The Company
CSL Limited is a company that fosters a work culture emphasising Superior Performance, Innovation, Integrity, Collaboration and Customer Focus with a commitment to support, train and grow its people. As a genuine leader in the biopharmaceutical industry, CSL is a multinational ASX Listed Company that is actively growing its Australian based manufacturing operations to support global growth. CSL develops, manufactures and markets products to treat and prevent serious human medical conditions and is globally one of the largest manufacturers of plasma-derived therapies.
The Opportunity:
Join CSL Behring at our Broadmeadows site as part of the QC Sample Management team, where we currently have three exciting opportunities available.
In this role, you will play a key part in the efficient coordination and management of samples supporting Biochemistry, Microbiology, and Chemistry testing. You will help ensure all activities are performed safely, efficiently, and in compliance with GMP requirements, approved test methods, and laboratory standards.
As part of a site undergoing significant expansion and investment, you will contribute to the growth of world-class manufacturing capabilities that support Australia’s export economy, create highly skilled employment opportunities, and enable the local development and commercialisation of next-generation medicines.
CSL Behring (Broadmeadows) is undergoing extensive and positive change as we expand our capability and capacity.
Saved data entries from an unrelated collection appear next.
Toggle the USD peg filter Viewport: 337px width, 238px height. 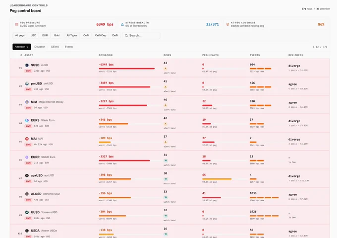coord(33,35)
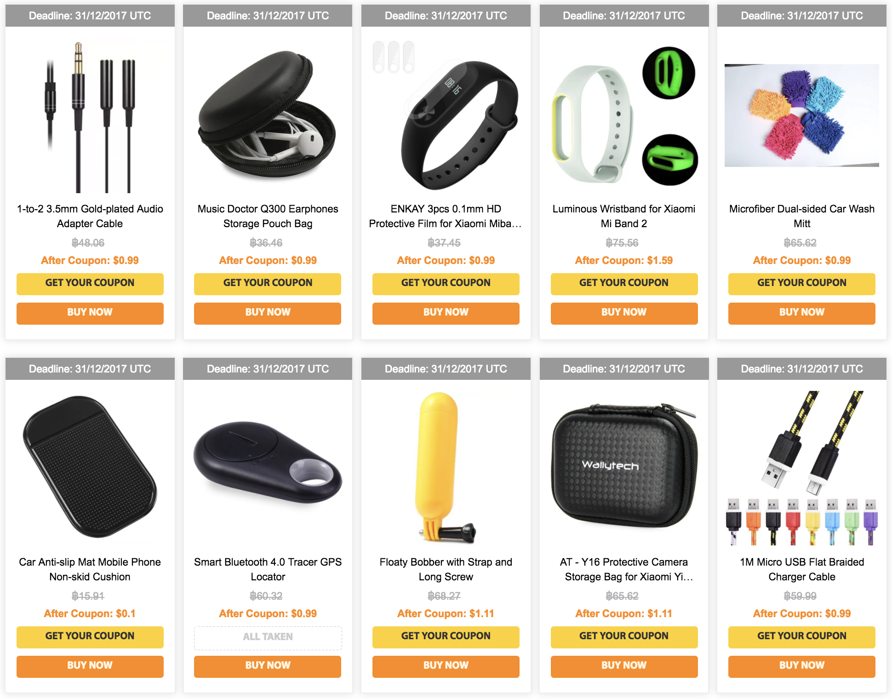The image size is (892, 699).
Task: Open the luminous wristband product image
Action: click(624, 116)
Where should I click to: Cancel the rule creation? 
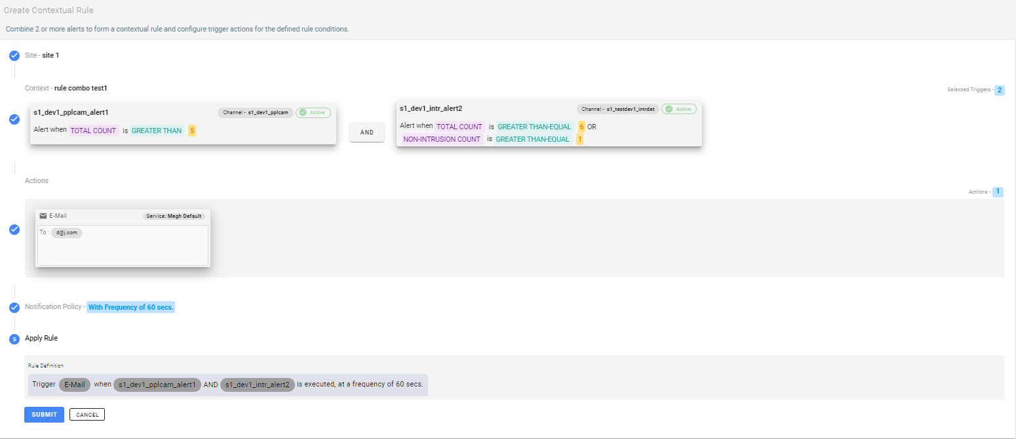click(x=87, y=415)
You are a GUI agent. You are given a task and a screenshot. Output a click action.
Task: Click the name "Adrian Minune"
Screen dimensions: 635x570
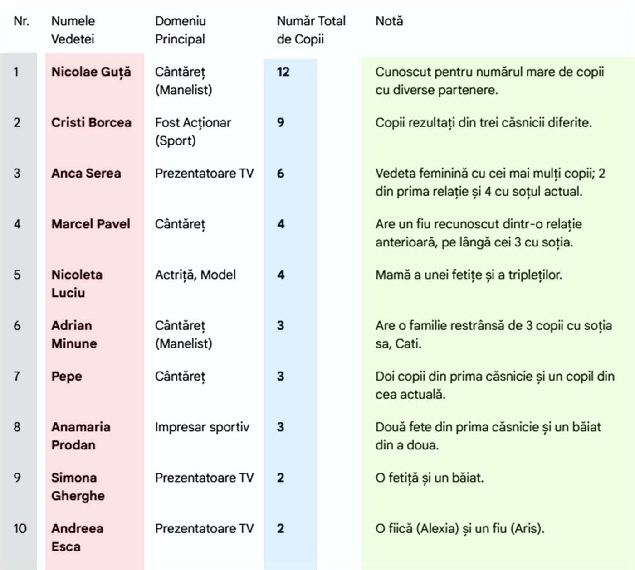[74, 334]
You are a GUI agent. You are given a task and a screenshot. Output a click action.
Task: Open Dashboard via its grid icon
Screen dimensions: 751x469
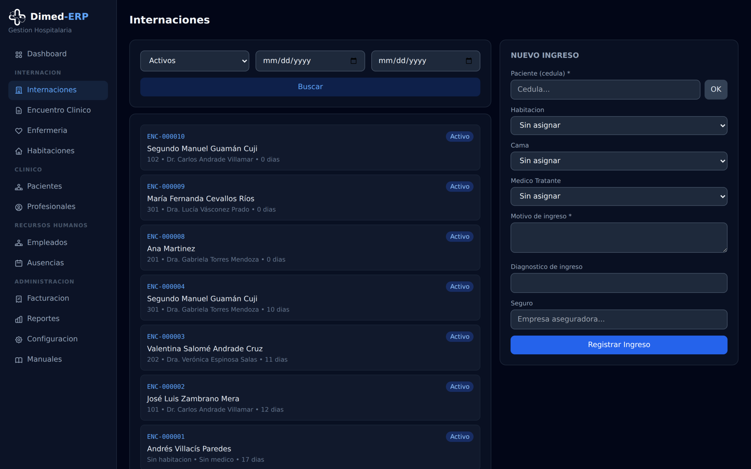click(19, 55)
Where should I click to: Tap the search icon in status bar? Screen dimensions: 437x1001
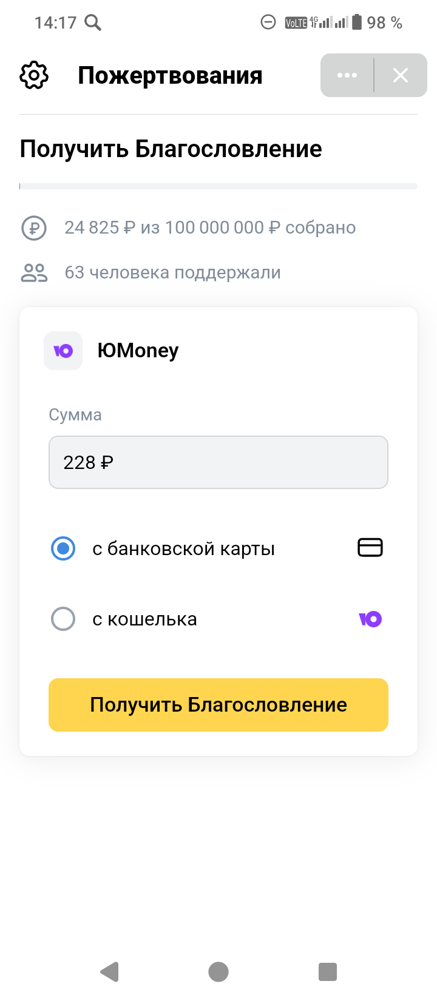pyautogui.click(x=93, y=23)
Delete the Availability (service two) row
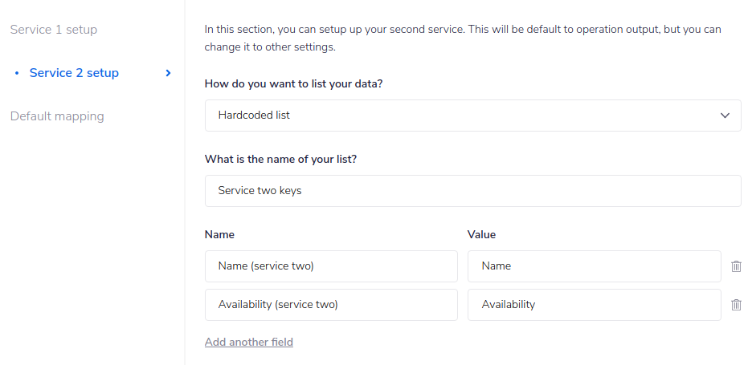The height and width of the screenshot is (365, 748). tap(736, 305)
In addition to contributing to Australia’s export economy, CSL has invested in substantial new manufacturing facilities at Broadmeadows that will provide Australia with further high skills science and manufacturing employment opportunities and strengthen capabilities to develop and commercialise future new medicines onshore in Australia.
The Role
- Ensure compliance with the Code of Responsible Business Practice, Global Quality Policy, Site Quality Manual, and applicable cGMP requirements in all laboratory activities.
- Perform laboratory duties, including routine QC testing, assay execution, and support of day-to-day laboratory operations.
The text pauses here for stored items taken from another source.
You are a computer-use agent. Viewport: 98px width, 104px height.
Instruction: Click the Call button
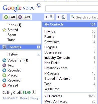point(10,17)
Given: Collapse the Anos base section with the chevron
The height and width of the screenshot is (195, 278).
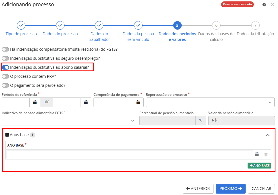Looking at the screenshot, I should click(268, 135).

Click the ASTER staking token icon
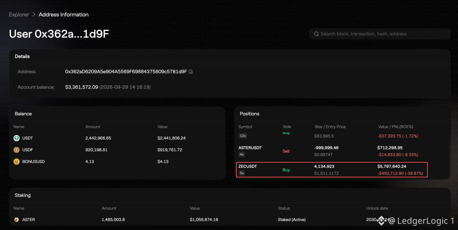pos(16,220)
- Manage laboratory housekeeping, inventory, stocktakes, ordering of materials and reagents, and monitoring of in-house standards and controls to meet QC testing requirements.
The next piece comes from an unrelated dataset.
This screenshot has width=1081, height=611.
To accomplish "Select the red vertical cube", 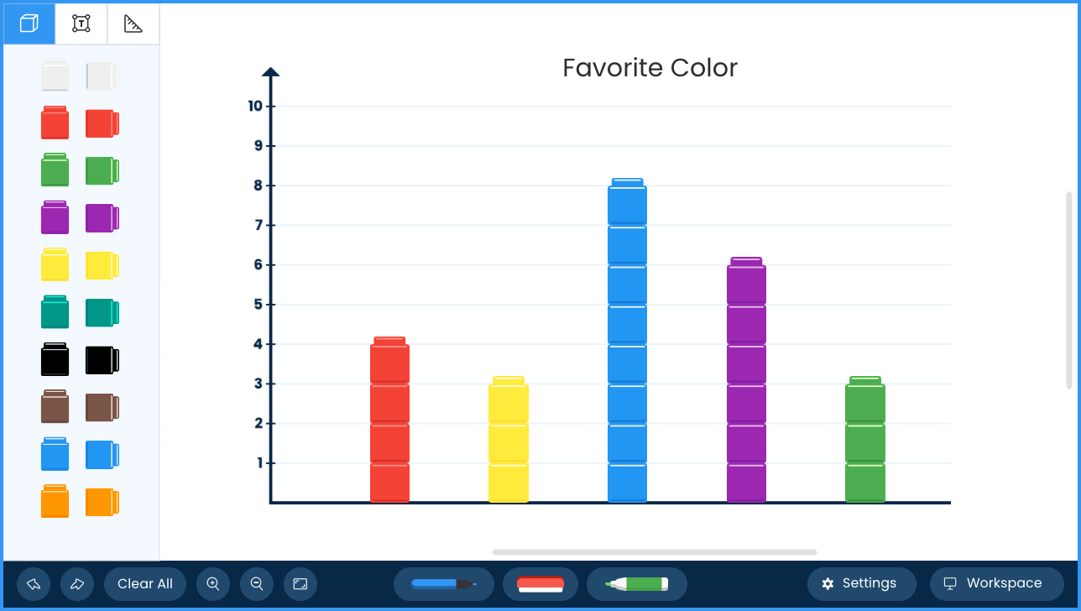I will pyautogui.click(x=55, y=123).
- Maintain and calibrate laboratory equipment and facilities in accordance with approved procedures, and troubleshoot equipment malfunctions as required.
- Complete, review, verify, enter, file, and archive laboratory records and test data, including LIMS entries, batch records, and GMP documentation.
- Coordinate QC sample management activities, including sample distribution within QC, external testing, and associated record management.
- Support the preparation, review, and updating of procedures, forms, and test methods through approved systems, while contributing to continuous improvement initiatives using Lean Six Sigma principles.
To be successful
- Tertiary qualification in a relevant scientific discipline.
- Ability to follow laboratory test procedures, operate laboratory equipment, and work effectively within a LEAN laboratory environment.
- Knowledge and practical experience of Good Manufacturing Practice (GMP), Good Laboratory Practice (GLP), and Windows-based software applications.
- Strong organisational, time management, and problem-solving skills, with the ability to ensure testing and activities are completed within required timelines.
- High attention to detail and commitment to the accurate, thorough, and compliant completion of laboratory activities.